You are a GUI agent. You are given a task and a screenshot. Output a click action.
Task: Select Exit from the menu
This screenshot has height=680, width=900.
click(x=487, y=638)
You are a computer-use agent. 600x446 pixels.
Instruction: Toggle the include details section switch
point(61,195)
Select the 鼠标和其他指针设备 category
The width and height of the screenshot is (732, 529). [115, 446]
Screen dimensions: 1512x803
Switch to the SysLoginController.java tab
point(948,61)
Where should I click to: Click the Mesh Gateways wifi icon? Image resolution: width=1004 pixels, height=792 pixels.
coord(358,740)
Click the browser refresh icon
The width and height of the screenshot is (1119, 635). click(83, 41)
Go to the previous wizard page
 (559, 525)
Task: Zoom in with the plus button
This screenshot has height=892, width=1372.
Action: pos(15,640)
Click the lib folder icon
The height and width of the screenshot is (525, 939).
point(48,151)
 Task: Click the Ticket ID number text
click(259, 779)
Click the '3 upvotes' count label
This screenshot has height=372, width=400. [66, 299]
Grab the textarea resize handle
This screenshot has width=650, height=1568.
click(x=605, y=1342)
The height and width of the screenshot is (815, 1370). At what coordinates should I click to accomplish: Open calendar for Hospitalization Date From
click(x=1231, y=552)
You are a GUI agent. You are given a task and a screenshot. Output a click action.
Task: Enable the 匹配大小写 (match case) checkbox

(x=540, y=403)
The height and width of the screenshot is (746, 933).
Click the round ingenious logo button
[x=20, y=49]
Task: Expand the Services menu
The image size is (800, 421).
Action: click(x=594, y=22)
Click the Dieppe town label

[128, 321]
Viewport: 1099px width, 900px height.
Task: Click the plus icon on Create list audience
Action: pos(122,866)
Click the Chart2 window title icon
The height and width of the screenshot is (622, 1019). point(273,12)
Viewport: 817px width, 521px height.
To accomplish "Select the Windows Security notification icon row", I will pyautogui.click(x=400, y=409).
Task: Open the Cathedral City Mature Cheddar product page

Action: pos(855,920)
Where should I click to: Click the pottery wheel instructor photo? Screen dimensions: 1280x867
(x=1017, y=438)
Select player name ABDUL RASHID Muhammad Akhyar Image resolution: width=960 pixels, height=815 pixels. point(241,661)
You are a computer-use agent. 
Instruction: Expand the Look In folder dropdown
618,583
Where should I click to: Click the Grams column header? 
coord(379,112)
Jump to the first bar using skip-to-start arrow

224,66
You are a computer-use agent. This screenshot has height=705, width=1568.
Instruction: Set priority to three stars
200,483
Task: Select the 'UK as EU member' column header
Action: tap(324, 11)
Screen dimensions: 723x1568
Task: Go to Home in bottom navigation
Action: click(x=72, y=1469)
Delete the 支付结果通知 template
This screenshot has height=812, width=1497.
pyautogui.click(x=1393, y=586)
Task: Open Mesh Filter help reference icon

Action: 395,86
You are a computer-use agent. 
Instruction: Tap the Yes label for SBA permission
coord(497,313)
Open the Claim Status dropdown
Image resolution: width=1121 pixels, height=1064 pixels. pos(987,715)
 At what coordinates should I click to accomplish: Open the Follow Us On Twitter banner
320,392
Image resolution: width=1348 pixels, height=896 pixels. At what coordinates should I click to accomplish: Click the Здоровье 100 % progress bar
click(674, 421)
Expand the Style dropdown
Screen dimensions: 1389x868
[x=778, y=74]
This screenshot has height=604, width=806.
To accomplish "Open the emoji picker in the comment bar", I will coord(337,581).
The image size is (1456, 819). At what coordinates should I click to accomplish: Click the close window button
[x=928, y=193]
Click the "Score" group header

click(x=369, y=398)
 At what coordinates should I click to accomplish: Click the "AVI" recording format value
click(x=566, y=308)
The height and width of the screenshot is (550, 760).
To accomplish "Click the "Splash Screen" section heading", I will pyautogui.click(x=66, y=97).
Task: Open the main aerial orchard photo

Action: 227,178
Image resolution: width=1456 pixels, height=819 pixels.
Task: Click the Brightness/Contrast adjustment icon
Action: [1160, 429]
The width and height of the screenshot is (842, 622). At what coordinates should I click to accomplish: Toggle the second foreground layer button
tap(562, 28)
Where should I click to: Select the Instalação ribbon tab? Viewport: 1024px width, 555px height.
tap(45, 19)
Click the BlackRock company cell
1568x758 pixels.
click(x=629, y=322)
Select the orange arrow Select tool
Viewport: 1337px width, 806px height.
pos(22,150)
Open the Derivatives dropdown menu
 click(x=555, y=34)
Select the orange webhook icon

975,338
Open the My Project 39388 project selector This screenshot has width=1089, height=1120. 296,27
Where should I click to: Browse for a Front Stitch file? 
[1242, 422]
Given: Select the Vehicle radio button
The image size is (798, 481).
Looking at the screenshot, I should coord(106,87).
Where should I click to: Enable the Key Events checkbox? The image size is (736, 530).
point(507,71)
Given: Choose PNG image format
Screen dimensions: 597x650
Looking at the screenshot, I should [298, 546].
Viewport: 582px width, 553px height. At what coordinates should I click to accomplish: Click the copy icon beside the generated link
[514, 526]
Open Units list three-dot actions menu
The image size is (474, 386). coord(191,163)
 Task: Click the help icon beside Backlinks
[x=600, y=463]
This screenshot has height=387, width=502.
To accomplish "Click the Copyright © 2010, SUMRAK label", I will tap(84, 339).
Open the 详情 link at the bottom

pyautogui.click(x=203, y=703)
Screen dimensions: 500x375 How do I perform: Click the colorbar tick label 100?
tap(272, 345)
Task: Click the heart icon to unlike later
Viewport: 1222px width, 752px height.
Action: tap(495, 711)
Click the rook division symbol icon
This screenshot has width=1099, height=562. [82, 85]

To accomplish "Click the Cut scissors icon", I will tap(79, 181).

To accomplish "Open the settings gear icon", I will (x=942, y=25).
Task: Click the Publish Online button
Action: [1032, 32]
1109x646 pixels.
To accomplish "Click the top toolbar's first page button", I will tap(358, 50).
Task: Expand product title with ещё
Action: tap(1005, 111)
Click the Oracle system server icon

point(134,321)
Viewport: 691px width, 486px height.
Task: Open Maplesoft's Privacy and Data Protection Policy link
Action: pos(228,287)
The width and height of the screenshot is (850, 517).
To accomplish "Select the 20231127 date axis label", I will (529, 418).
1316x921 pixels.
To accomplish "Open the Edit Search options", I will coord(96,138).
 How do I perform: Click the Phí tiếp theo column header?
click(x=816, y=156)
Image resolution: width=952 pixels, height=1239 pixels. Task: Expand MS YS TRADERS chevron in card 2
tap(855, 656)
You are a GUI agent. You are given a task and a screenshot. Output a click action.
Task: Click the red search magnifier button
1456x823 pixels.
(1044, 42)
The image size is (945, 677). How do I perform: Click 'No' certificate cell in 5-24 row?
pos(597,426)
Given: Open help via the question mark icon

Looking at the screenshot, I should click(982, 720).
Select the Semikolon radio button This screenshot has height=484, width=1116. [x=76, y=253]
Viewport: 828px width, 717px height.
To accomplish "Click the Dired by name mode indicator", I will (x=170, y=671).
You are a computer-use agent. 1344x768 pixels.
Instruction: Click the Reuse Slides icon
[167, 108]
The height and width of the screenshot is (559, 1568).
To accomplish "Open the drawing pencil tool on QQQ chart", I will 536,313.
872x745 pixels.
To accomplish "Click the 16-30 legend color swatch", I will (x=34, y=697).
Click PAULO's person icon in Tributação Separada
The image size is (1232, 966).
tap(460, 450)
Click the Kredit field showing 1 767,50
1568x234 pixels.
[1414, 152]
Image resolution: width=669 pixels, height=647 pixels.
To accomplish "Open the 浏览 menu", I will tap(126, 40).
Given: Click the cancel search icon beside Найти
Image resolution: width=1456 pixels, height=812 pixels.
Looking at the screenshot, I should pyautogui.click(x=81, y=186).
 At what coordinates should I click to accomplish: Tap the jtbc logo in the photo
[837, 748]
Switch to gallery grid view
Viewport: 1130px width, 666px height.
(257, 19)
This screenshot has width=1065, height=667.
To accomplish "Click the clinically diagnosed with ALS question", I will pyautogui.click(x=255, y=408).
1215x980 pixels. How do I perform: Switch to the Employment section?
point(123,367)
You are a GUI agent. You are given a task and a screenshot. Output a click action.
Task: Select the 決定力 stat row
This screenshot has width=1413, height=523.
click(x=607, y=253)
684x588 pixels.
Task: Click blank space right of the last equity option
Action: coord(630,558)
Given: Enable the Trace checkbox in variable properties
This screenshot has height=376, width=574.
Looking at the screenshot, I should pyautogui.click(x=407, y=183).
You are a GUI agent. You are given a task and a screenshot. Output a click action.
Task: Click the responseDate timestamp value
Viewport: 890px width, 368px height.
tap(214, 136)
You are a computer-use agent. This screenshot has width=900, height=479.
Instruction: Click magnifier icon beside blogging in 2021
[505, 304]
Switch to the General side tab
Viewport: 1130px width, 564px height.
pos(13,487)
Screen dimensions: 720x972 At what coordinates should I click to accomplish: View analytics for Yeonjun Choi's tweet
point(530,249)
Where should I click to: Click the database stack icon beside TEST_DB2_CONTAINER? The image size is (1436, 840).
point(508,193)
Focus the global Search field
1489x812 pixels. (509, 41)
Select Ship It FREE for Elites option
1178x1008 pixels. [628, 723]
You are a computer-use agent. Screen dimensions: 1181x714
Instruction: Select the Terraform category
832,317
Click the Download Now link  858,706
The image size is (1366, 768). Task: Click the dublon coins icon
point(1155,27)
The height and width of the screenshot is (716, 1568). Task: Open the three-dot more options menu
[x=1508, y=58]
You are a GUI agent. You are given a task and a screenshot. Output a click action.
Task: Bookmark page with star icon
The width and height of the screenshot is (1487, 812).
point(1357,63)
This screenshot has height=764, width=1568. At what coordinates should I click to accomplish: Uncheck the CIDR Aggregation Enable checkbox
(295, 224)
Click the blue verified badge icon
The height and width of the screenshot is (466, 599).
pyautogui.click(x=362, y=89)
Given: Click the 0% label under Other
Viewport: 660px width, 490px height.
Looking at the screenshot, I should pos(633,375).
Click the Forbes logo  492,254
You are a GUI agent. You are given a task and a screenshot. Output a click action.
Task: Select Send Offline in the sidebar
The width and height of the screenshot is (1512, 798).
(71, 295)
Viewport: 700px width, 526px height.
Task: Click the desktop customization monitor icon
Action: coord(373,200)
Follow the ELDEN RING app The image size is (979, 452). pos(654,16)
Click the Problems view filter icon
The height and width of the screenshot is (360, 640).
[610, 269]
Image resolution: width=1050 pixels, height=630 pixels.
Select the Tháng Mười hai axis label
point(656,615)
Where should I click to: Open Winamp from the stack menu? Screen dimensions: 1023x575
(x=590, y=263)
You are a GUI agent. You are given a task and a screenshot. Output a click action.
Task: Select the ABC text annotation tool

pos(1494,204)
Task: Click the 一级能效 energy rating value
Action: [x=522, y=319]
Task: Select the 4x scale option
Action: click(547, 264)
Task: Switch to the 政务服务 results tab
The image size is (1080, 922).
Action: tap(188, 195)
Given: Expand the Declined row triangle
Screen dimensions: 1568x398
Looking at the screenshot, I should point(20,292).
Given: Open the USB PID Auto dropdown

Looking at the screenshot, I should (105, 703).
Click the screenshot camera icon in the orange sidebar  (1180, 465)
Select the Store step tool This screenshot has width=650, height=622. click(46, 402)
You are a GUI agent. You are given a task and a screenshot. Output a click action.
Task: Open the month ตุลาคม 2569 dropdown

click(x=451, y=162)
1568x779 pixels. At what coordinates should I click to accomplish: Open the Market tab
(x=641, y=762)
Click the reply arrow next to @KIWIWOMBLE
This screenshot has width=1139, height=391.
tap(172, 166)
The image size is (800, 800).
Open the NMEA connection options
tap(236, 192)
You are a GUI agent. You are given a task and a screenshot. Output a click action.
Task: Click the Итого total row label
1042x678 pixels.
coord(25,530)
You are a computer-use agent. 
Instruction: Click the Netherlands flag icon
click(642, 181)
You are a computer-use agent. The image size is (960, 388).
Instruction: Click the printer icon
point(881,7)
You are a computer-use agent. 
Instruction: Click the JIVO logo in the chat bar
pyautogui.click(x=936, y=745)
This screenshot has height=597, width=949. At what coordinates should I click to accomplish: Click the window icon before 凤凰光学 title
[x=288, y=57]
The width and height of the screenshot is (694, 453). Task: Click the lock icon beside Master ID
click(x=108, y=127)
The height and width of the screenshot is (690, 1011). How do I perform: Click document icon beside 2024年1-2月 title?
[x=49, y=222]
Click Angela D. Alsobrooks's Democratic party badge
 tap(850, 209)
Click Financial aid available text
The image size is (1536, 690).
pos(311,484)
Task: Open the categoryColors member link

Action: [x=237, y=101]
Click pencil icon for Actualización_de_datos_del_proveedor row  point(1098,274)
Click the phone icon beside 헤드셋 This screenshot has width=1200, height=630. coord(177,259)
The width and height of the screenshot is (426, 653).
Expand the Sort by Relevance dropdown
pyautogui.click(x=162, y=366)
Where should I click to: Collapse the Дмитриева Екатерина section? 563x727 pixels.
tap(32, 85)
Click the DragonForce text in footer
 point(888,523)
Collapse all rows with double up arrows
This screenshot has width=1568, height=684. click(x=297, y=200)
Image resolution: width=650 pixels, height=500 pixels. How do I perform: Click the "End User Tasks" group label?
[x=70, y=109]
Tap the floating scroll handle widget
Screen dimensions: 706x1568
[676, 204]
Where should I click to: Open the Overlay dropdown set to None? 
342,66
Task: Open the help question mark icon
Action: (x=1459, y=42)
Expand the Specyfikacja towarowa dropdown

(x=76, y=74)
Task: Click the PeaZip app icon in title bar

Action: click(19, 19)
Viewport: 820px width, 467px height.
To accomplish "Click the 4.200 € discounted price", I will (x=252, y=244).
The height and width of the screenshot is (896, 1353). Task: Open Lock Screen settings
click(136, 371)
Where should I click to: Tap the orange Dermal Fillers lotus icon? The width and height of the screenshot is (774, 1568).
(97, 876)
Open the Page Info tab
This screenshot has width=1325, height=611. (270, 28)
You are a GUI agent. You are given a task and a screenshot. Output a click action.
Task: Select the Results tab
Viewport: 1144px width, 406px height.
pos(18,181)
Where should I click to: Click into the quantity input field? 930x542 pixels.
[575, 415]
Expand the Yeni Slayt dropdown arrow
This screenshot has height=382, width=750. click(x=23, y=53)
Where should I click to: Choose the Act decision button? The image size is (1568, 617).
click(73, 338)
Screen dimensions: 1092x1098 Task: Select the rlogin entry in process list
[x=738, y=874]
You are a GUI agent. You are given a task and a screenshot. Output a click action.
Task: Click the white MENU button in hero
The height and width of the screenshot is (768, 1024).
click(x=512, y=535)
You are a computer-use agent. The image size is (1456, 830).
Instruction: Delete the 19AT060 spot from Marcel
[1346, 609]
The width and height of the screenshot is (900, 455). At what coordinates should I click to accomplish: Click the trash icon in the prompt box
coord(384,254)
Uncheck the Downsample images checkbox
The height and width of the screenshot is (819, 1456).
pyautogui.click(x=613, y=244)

+++++

- What to do: All lines above with "name" in them should be returned.

- Response area:
Select player name ABDUL RASHID Muhammad Akhyar Image resolution: width=960 pixels, height=815 pixels. point(241,661)
To accomplish "Click the Dired by name mode indicator", I will (x=170, y=671).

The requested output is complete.